By Connie McKinney, Senior Product Manager, Purdy®
Painting projects requires a lot of prep work. From washing walls and filling holes to taping off edges and taking inventory of the tools and products necessary, the to-do list is long, and the work can be daunting for paint pros and do-it-yourselfers alike. There are a few tips to get your project off to a great start and ensure quality paint application.
But before getting started on a paint project, you need to know the applicator tool you’ve selected is the right one for the task at hand. Filaments, surface and coating type all play a role in evaluating paint applicators best suited for your project’s painting needs.
Applicator quality makes a big difference
Quality brushes are defined as such based on their construction. When selecting a brush for your next painting project, it’s important to first consider the project itself—from application parameters to size, shape and scope—as well as the type of paint you plan to use. All these factors impact the type and blend of filaments, size of the brush and shape of its handle.
Did you know? Purdy® staffs a team of scientists that researches, tests and develops new filament types and construction to improve the shape, blend and productivity of its products.
Filaments, the backbone of the brush, are most important to consider. The material makeup of the filaments determines how much paint the brush holds and how smoothly that paint is applied to a surface. Nylon, for example, while durable, is highly susceptible to heat and temperature fluctuations, which can alter the filaments’ shape. Polyester, on the other hand, is indifferent to humidity, and filaments remain stick-straight in any conditions. Ideally, a paintbrush will contain a blend of filaments, including nylon, Chinex® and polyester, as well as a variety of lengths throughout its construction to ensure smooth, consistent application.
The shape of filaments also varies based on material. Solid, round, tapered (SRT) filaments are designed to guide product toward the brush tip. SRT filaments’ unique cone shape not only allows for smooth application, but it also makes cleanup much easier. Other lower-quality paint brushes may use hollow filaments that act like straws sucking up and holding paint, making application much less smooth and much more difficult to clean.
Stiffness versus softness
Stiffness also varies based on filament and brush construction. Paintbrushes with a blend of polyester filaments maintain more flex and are softer than brushes made solely of nylon. Thus, when painting indoors in controlled conditions, a brush with nylon filaments is a great choice, because stiffness retention is not as critical as it is when painting rough, exterior surfaces. Nylon filaments also allow paint to release more smoothly from the brush onto the working surface, ensuring a consistent look.

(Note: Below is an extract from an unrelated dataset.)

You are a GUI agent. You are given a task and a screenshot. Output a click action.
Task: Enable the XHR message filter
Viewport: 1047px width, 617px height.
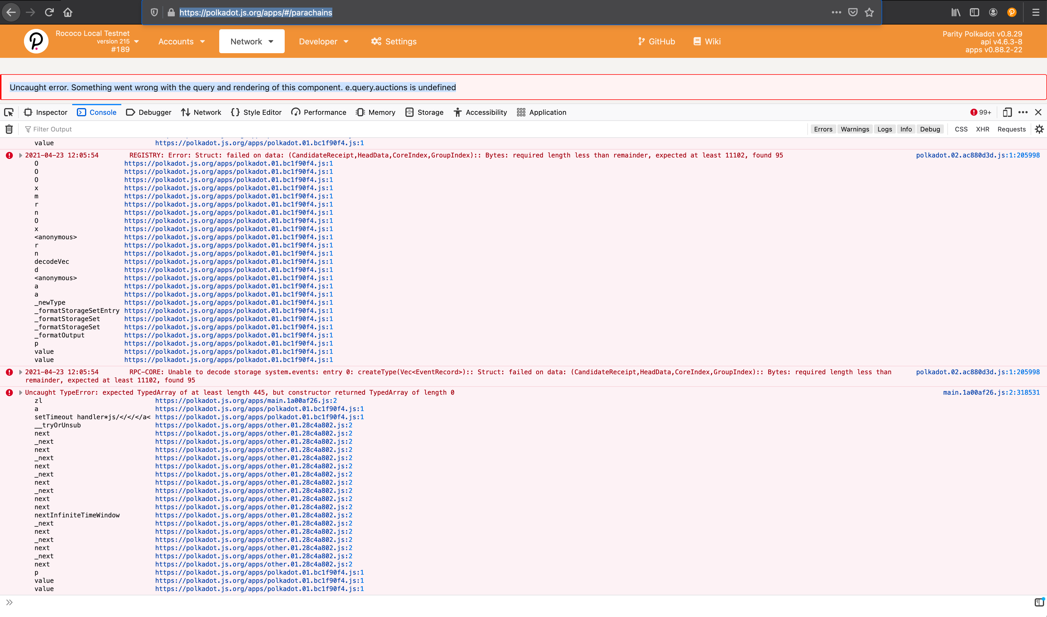click(983, 129)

Prepping paint applicators in three minutes or less
Once you’ve selected your paint applicator, preparing it for paint often is overlooked, but it is an important part of the process for seamless application. Luckily, a quality applicator shouldn’t need more than three minutes of your time to prep for painting. High-quality brushes and roller covers, like those made by Purdy®, are ready for use right out of the package. However, removing loose filaments is recommended prior to starting any painting project.
How do you prep a paintbrush? Easily. Just run your hand over the end of the brush so loose filaments fall off. Keep in mind, the higher the brush quality, the less time-consuming it will be to find and remove those filaments. The lower the brush quality, the more time and diligence this step will require.
Tip: Need to reshape a bent brush? Run it under hot water, straighten the filaments out using a brush comb and put it into a brush keeper to dry.
Preparing a paint roller is just as easy. Simply put the roller through warm or cold running water then use a roller spinner to remove any excess water. This technique removes any loose fibers that may have not been cleaned off during the production process and preps the cover to easily load with paint since the fibers are already engaged. Doing this process two to three times before painting will provide the best paint application.
Tip: Don’t start painting at eye level. If there’s residual lint, it will come off with the first few rolls. Try starting high, low or in a place that won’t be scrutinized too closely—like a closet.
These steps are more than worth the few minutes’ time they take. With the proper care and attention to detail during the paint preparation process, the longevity of paint applicators can be extended, saving you money in the long run.
Tip: Simplify the preparation process by making sure you have everything you need ahead of time, including a putty tool for filling nail holes, sandpaper, wire brushes and more.
Proper paintbrush and roller prep pays off
Setting aside a few minutes to properly prep paint brushes and rollers for loading paint not only contributes to a better paint experience, but it also promotes productivity. Once prepped, these tools distribute paint more uniformly, deliver smoother finishes and don’t drop filaments or lint with each application, saving precious time and helping ensure the longevity of your investment.
Connie McKinney, senior product manager, oversees roller covers for several Sherwin-Williams brands, including Purdy®, Contractor Series®, Valspar® and Bestt Liebco®. She manages the product life cycle of all existing products and works to innovate and commercialize others that help all painters (whether professionals or DIYers) excel at their craft. Connie has 25 years of experience in the paint and coatings industry and maintains a focus on identifying new innovative ways to meet the needs of this ever-changing market.